Week 3

This week I jumped into playing around with our data for the first time. I spent some time figuring out how to load in all the relevant data sets and I made a bunch of simple graphs using Python's Matplotlib library to help me visualize and better understand the basics of our data. The short term goal now is to create a linear regression classifier for predicting grades on the final exam. To start, I'll make a separate classifier for each of our three sources of data (gradebook, zyBook, and Pytania). The classifier should be setup so that a parameter can easily be tuned to change how early on in the semester we want to make the prediction (e.g. I might want to be able to predict final grades right after the first test, or I might want to predict them halfway through the course).

Our deliverable for this week was to critique a research paper related to our project. I choose the paper 'Mining Educational Data to Analyze Student's Performance' (Baradwaj, Pal). The paper was published in 2011 and aimed to "justify the capabilities of data mining techniques in the context of higher education'. The data set was obtained from VBS Purvanchal University and consisted of course records from about 50 students. Features of the data set included grades in previous semesters, test and seminar scores, and attendance, among others. Surprisingly, all of these features were recorded in a discrete manner with only a small number of options. For example, attendance was labelled either as 'Good', 'Average', or 'Poor', rather than using a more precise metric.

Baradwaj and Pal decided to use a decision tree classifier for performing predictions. Other methods were described in the definitions section, such as KNN and neural networks, but only the decision tree was actually applied. They used ID3, an iterative greedy algorithm which repeatedly makes splits on an attribute based on maximizing information gain, in order to construct their decision tree. The resulting classification rules were presented, however no cross validation was performed to measure the accuracy of the decision tree classifier.
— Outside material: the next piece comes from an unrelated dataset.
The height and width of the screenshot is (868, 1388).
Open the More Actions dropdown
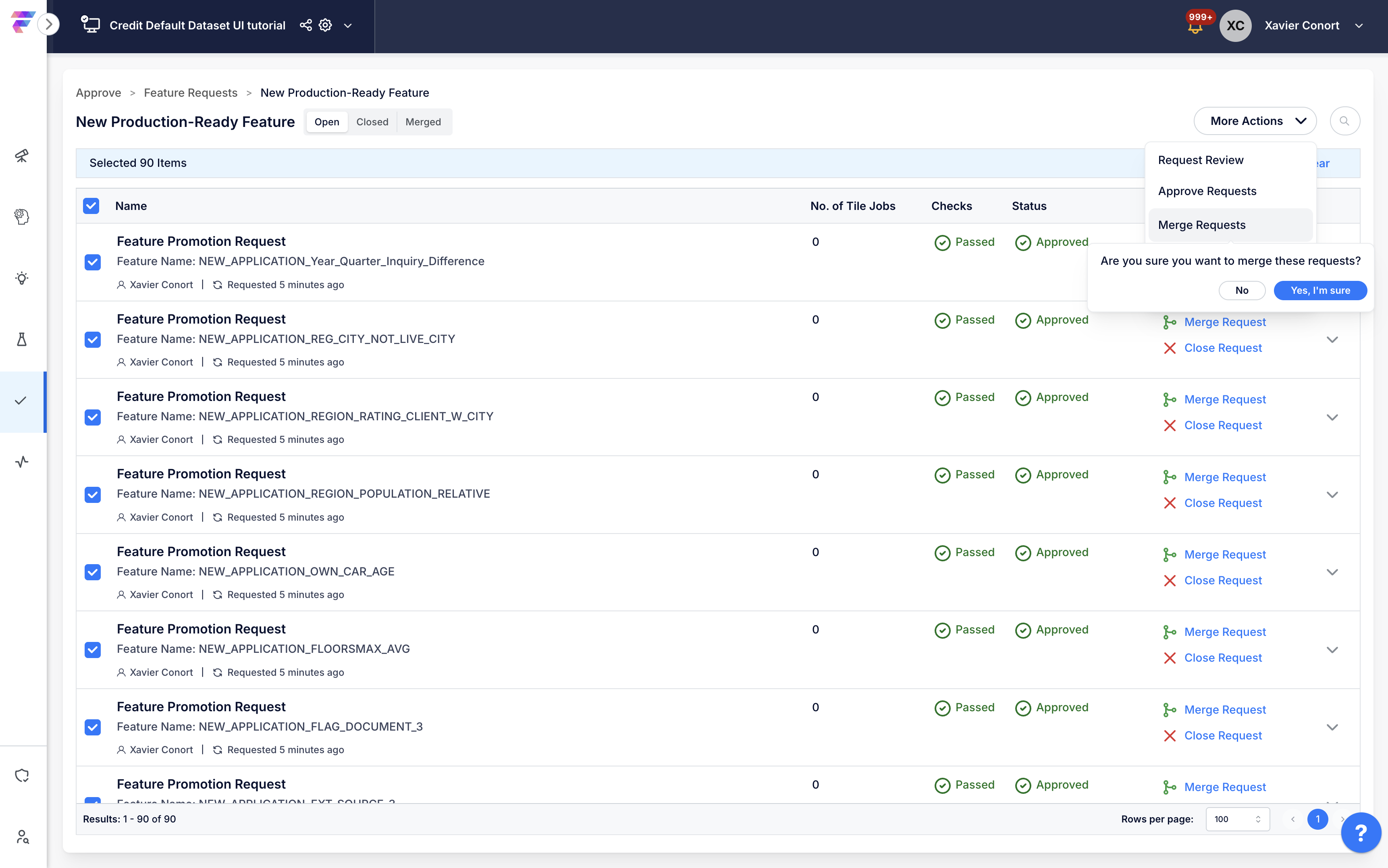(1255, 121)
The general idea of this paper is similar to what Peter and I are trying to accomplish. We wish to predict in class performance by applying data mining techniques to student data. However, we have access to a wider array of attributes (such as interaction with the online textbook and the in class polling system) as well as a much larger sample size (around 400 students vs. the 50 that they used). We also aim to apply a variety of classification techniques and compare their efficacy in order to create the best possible classifier. Beyond the classification task, we want to achieve a better understanding of factors which contribute to student success. The decision tree method employed in this paper should allow for interpretable results, however no discussion was provided. Hopefully we will be able to analyze our classifier to discover exactly which aspects of the course or which student behaviors correlate with better or worse performance. These results could then be used to improve the course in the future.